The UGLI interface is intended to be very basic, very simple.
> 2) I know C-L has a hard life, it is trying to sit on top of so much, > but I find it's need/attempt to call/configure logging packages a > problem. I don't know if I am expressing some form of IOC thought > here, but when working on Depot, even C-L falls down. We (as a > library) wanted to plug in to Ant, and we didn't want to force the C-L > to Ant bridge. Basically, we wrote our own > (yet another) logging that was simply a listener pattern, and plugged in an > Ant logger listener, or a commons logging listener, as appropriate. Works > nicely, but I don't want to write that code. I'd like UGLI as a logging > abstraction that all containers can agree upon (Ant as a container, an > application as a container) and have the environment provide it.

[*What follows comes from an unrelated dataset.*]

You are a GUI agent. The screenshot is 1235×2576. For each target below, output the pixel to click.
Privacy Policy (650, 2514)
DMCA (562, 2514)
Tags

When no action is taken by the user to set up a logging context, UGLI will default to NullLogger. Thus, if you want logging the user has to take explicit steps. Otherwise, UGLI will just be silent and will not interfere or hamper your application. Would that approach have worked for you?
> 3) Forgive me, but ... would UGLI (with nose holding) be able to sit > under JDK logging? Surely folks ought be able to just use that. Ugly > or not, the JDK solution is going to be there inside any recent Java > VM. Is that not sufficiently simple?
Eventually, that is one of the intended goals.